Turkish Foreign Minister Mevlüt Çavuşoğlu on Wednesday hosted Syrian opposition officials in the capital Ankara for talks.

Çavuşoğlu met with Salem al-Meslet, president of the National Coalition, Badr Jamous, head of the Negotiations Committee, and Abdulrahman Mustafa, prime minister of the provisional government.

"We appreciate and support the opposition's contribution to the political process within the framework of U.N. Security Council Resolution 2254," Çavuşoğlu said on Twitter.

On Tuesday, Çavuşoğlu underlined that steps must be taken for lasting peace in Syria, adding that Syria's Bashar Assad regime should not see the opposition as terrorists.

"From the very beginning, Türkiye said that the most important process is the political one," he said.

Türkiye has backed opposition groups fighting to topple the Assad regime and cut diplomatic relations with Damascus early in the 11-year conflict.

But Russian intervention has helped Assad's regime drive the opposition back to a pocket of northwest Syria. President Recep Tayyip Erdoğan said after talks in Russia earlier this month that President Vladimir Putin had suggested Türkiye cooperate with the Syrian regime to tackle violence along their joint border.

Erdoğan has warned that Türkiye could launch another military operation into northern Syria targeting the Syrian offshoot of the PKK terrorist group, the YPG, to extend a "safe zone" where Ankara says some of the 3.6 million Syrian refugees it currently hosts could return.

Asked last week about potential talks with Damascus, Erdoğan was quoted as saying diplomacy between states can never be fully severed. There is a "need to take further steps with Syria," he said.

Türkiye’s aim in Syria is not to defeat Assad but to find a political solution to the decade-long crisis in the country, Erdoğan said recently.

A United Nations Security Council resolution adopted in December 2015 unanimously endorsed a road map to peace in Syria that was approved in Geneva on June 30, 2012, by representatives of the United Nations (UN), the Arab League, the European Union, Türkiye and all five permanent Security Council members – the United States, Russia, China, France and Britain.

It calls for a Syrian-led political process starting with the establishment of a transitional governing body, followed by the drafting of a new constitution and ending with U.N.-supervised elections. The resolution says the free and fair elections should meet "the highest international standards" of transparency and accountability, with all Syrians – including members of the diaspora – eligible to participate.

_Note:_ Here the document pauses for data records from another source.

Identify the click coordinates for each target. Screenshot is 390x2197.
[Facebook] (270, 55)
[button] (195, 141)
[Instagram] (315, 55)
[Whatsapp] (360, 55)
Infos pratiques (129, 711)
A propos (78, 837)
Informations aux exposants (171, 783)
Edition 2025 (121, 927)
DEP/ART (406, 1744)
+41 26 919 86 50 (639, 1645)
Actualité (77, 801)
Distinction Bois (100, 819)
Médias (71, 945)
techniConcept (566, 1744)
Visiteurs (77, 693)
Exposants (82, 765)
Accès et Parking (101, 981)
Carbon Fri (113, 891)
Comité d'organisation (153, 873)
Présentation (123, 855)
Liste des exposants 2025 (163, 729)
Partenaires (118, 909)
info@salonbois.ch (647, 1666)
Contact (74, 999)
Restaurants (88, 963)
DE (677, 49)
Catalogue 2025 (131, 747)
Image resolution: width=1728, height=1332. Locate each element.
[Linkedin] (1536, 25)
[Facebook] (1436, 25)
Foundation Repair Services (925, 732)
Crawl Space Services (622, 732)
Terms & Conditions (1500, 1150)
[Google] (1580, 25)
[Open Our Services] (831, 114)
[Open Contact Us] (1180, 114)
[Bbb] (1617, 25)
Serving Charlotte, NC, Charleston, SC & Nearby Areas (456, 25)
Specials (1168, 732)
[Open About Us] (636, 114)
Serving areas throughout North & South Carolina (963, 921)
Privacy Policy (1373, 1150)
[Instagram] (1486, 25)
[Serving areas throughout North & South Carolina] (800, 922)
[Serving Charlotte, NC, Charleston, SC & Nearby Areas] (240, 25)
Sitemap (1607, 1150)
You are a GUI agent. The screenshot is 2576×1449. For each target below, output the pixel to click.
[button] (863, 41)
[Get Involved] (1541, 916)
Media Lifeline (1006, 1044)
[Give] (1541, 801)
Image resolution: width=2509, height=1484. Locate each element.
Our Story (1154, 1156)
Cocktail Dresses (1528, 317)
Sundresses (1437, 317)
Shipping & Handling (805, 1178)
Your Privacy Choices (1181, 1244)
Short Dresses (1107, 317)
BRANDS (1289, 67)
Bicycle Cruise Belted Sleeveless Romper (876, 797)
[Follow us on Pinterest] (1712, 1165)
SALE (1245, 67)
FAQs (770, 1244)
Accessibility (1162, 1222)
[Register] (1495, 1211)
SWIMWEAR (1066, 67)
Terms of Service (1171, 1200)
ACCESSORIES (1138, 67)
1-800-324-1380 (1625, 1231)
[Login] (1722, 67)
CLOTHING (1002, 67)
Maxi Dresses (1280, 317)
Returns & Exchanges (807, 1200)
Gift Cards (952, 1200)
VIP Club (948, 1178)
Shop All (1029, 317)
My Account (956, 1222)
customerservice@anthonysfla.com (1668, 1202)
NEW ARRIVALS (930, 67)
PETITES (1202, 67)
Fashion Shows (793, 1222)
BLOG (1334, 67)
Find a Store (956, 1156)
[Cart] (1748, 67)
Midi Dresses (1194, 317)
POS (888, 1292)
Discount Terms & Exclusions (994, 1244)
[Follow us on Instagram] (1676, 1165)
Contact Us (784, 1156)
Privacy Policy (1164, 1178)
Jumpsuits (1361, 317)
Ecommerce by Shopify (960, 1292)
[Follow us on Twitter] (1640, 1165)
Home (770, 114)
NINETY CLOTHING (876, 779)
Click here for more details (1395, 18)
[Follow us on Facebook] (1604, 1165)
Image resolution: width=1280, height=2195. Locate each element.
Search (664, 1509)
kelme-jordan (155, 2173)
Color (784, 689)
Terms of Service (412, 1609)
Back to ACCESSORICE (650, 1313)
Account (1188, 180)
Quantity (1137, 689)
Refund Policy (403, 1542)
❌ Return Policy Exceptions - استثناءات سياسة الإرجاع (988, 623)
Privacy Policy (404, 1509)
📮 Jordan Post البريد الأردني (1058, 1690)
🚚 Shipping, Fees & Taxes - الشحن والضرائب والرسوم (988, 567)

Syria has been mired in a vicious civil war since early 2011, when the Assad regime cracked down on pro-democracy protests with unexpected ferocity. U.N. estimates show that more than 8 million Syrians have either been internally displaced or become refugees in other countries since 2011. The Syrian regime held presidential elections in May in which authorities say Assad won 95.1% of the votes.